## Text shown

Both groups use social media to target and recruit foreigners, but ISIS is much better at it. The number of Westerners fighting alongside ISIS in Syria and Iraq could number in the thousands, thanks in large part to Twitter and Facebook, and this spooks the West.
Social media’s public and instantaneous nature is ideal for reaching ISIS’s target audience—young, disillusioned Westerners who are ripe for radicalization—and it gives them a sense of community.
ISIS showcases its recruiting success via Twitter and Facebook, where foreign recruits themselves become propaganda tools of the group’s digital war, according to Gabriel Weimann, a professor of communication at Haifa University, Israel, who has been tracking terrorists’ use of the Internet for nearly 15 years.
The Facebook profiles and Twitter handles of Western recruits are distinct because their nationality is usually noted after their new, traditional Muslim names. The American public is most familiar with ISIS’s graphic images, but recruits also share messages and images of daily life in Syria as peaceful, purposeful, and orderly.

## Source material
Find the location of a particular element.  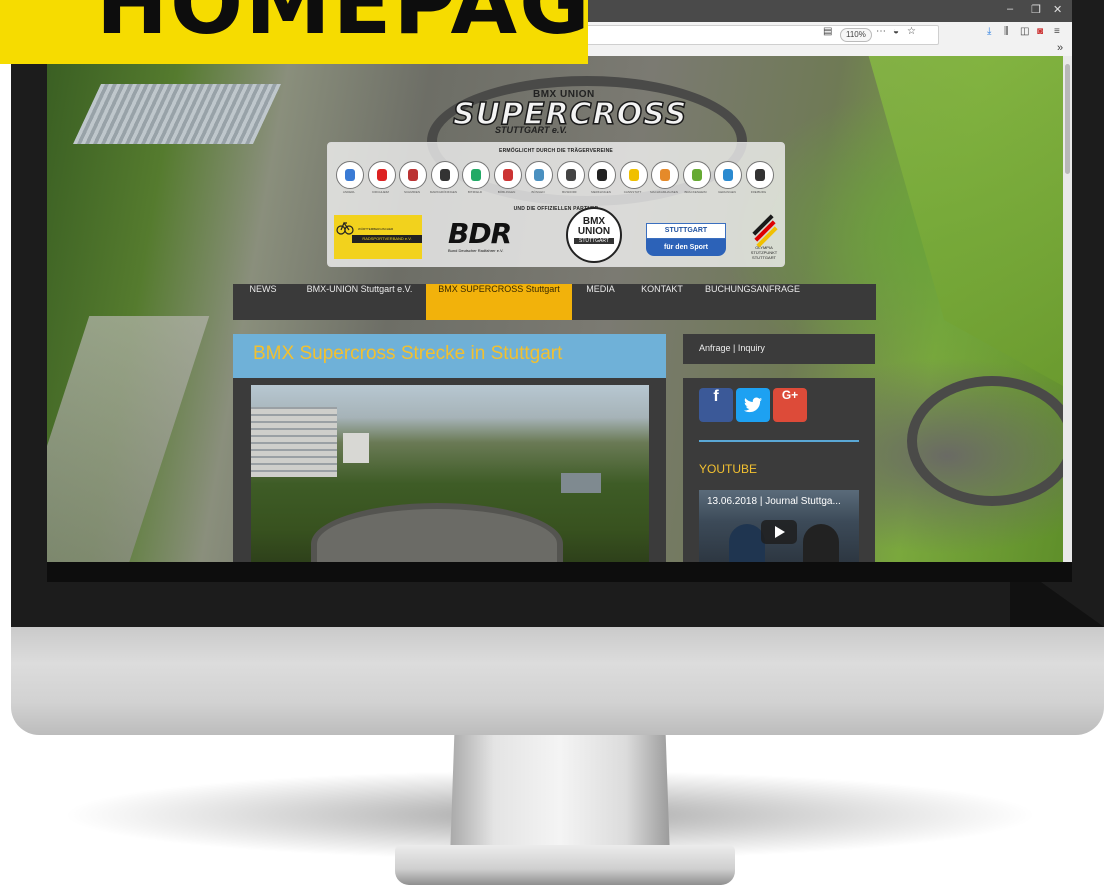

## Exercises
**1.** In the text on ISIS recruitment, how long has Gabriel Weimann been tracking terrorists' use of the Internet?
**2.** Please rewrite the text on ISIS recruitment starting with "Both groups use" and going on through "nearly 15 years.", with "Westerners" changed to "Europeans".
The data that comes after the text on ISIS recruitment isn't needed here.

## Task responses
**1.** For nearly 15 years.

**2.**
Both groups use social media to target and recruit foreigners, but ISIS is much better at it. The number of Europeans fighting alongside ISIS in Syria and Iraq could number in the thousands, thanks in large part to Twitter and Facebook, and this spooks the West.
Social media’s public and instantaneous nature is ideal for reaching ISIS’s target audience—young, disillusioned Europeans who are ripe for radicalization—and it gives them a sense of community.
ISIS showcases its recruiting success via Twitter and Facebook, where foreign recruits themselves become propaganda tools of the group’s digital war, according to Gabriel Weimann, a professor of communication at Haifa University, Israel, who has been tracking terrorists’ use of the Internet for nearly 15 years.